--- START ---
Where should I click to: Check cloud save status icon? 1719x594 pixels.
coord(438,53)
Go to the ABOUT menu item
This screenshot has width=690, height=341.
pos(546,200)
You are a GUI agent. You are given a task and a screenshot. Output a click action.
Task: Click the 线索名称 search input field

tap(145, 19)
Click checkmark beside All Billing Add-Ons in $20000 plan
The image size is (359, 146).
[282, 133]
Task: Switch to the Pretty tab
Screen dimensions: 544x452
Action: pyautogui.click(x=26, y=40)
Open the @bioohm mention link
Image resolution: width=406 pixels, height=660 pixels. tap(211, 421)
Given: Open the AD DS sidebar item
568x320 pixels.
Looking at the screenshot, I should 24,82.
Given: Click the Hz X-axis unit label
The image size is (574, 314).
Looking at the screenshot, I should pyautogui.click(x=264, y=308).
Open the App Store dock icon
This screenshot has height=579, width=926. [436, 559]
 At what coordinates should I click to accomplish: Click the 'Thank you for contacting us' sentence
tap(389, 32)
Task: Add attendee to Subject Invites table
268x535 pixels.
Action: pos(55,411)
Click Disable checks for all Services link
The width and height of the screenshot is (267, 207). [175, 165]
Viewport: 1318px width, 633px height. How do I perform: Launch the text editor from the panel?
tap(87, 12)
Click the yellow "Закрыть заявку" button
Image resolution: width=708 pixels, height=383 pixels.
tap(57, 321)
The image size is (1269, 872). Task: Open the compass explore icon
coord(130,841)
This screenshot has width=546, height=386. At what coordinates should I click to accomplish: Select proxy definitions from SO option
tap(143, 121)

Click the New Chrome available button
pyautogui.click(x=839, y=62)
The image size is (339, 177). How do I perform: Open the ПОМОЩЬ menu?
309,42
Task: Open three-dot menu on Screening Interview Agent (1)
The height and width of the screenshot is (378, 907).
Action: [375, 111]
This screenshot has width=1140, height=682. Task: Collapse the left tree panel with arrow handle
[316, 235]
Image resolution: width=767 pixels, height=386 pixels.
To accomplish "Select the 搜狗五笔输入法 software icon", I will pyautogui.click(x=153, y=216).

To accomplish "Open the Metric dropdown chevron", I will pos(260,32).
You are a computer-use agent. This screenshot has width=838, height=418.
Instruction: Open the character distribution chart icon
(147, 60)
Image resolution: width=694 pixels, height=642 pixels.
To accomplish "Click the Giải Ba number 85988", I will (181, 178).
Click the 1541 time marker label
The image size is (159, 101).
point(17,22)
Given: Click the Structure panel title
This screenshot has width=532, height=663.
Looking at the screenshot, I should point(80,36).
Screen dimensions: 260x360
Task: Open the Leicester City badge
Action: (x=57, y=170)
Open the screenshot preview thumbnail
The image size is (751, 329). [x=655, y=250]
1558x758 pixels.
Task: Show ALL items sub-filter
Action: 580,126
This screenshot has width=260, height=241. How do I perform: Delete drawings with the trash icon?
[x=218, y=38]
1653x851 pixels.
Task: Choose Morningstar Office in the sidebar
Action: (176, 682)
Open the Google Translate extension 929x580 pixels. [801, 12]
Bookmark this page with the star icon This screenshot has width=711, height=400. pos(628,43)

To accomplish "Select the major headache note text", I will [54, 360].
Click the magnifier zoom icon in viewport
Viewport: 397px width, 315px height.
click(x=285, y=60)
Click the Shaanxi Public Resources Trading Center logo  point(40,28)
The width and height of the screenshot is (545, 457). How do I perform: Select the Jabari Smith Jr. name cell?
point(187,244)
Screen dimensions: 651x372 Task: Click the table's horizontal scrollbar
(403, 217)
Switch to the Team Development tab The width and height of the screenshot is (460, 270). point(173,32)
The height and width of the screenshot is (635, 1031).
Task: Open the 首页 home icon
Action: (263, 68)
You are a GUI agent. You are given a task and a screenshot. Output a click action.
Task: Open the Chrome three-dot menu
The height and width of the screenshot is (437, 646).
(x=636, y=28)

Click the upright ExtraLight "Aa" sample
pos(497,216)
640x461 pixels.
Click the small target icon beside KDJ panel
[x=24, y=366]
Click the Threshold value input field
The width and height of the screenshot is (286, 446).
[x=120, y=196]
--- END ---
Return the full data above, line for line.

— REPLY TO THE EXERCISE —
Where should I click to: Check cloud save status icon? 1719x594 pixels.
coord(438,53)
Go to the ABOUT menu item
This screenshot has width=690, height=341.
pos(546,200)
You are a GUI agent. You are given a task and a screenshot. Output a click action.
Task: Click the 线索名称 search input field

tap(145, 19)
Click checkmark beside All Billing Add-Ons in $20000 plan
The image size is (359, 146).
[282, 133]
Task: Switch to the Pretty tab
Screen dimensions: 544x452
Action: pyautogui.click(x=26, y=40)
Open the @bioohm mention link
Image resolution: width=406 pixels, height=660 pixels. tap(211, 421)
Given: Open the AD DS sidebar item
568x320 pixels.
Looking at the screenshot, I should 24,82.
Given: Click the Hz X-axis unit label
The image size is (574, 314).
Looking at the screenshot, I should pyautogui.click(x=264, y=308).
Open the App Store dock icon
This screenshot has height=579, width=926. [436, 559]
 At what coordinates should I click to accomplish: Click the 'Thank you for contacting us' sentence
tap(389, 32)
Task: Add attendee to Subject Invites table
268x535 pixels.
Action: pos(55,411)
Click Disable checks for all Services link
The width and height of the screenshot is (267, 207). [175, 165]
Viewport: 1318px width, 633px height. How do I perform: Launch the text editor from the panel?
tap(87, 12)
Click the yellow "Закрыть заявку" button
Image resolution: width=708 pixels, height=383 pixels.
tap(57, 321)
The image size is (1269, 872). Task: Open the compass explore icon
coord(130,841)
This screenshot has width=546, height=386. At what coordinates should I click to accomplish: Select proxy definitions from SO option
tap(143, 121)

Click the New Chrome available button
pyautogui.click(x=839, y=62)
The image size is (339, 177). How do I perform: Open the ПОМОЩЬ menu?
309,42
Task: Open three-dot menu on Screening Interview Agent (1)
The height and width of the screenshot is (378, 907).
Action: [375, 111]
This screenshot has width=1140, height=682. Task: Collapse the left tree panel with arrow handle
[316, 235]
Image resolution: width=767 pixels, height=386 pixels.
To accomplish "Select the 搜狗五笔输入法 software icon", I will pyautogui.click(x=153, y=216).

To accomplish "Open the Metric dropdown chevron", I will pos(260,32).
You are a computer-use agent. This screenshot has width=838, height=418.
Instruction: Open the character distribution chart icon
(147, 60)
Image resolution: width=694 pixels, height=642 pixels.
To accomplish "Click the Giải Ba number 85988", I will (181, 178).
Click the 1541 time marker label
The image size is (159, 101).
point(17,22)
Given: Click the Structure panel title
This screenshot has width=532, height=663.
Looking at the screenshot, I should point(80,36).
Screen dimensions: 260x360
Task: Open the Leicester City badge
Action: (x=57, y=170)
Open the screenshot preview thumbnail
The image size is (751, 329). [x=655, y=250]
1558x758 pixels.
Task: Show ALL items sub-filter
Action: 580,126
This screenshot has width=260, height=241. How do I perform: Delete drawings with the trash icon?
[x=218, y=38]
1653x851 pixels.
Task: Choose Morningstar Office in the sidebar
Action: (176, 682)
Open the Google Translate extension 929x580 pixels. [801, 12]
Bookmark this page with the star icon This screenshot has width=711, height=400. pos(628,43)

To accomplish "Select the major headache note text", I will [54, 360].
Click the magnifier zoom icon in viewport
Viewport: 397px width, 315px height.
click(x=285, y=60)
Click the Shaanxi Public Resources Trading Center logo  point(40,28)
The width and height of the screenshot is (545, 457). How do I perform: Select the Jabari Smith Jr. name cell?
point(187,244)
Screen dimensions: 651x372 Task: Click the table's horizontal scrollbar
(403, 217)
Switch to the Team Development tab The width and height of the screenshot is (460, 270). point(173,32)
The height and width of the screenshot is (635, 1031).
Task: Open the 首页 home icon
Action: (263, 68)
You are a GUI agent. You are given a task and a screenshot. Output a click action.
Task: Open the Chrome three-dot menu
The height and width of the screenshot is (437, 646).
(x=636, y=28)

Click the upright ExtraLight "Aa" sample
pos(497,216)
640x461 pixels.
Click the small target icon beside KDJ panel
[x=24, y=366]
Click the Threshold value input field
The width and height of the screenshot is (286, 446).
[x=120, y=196]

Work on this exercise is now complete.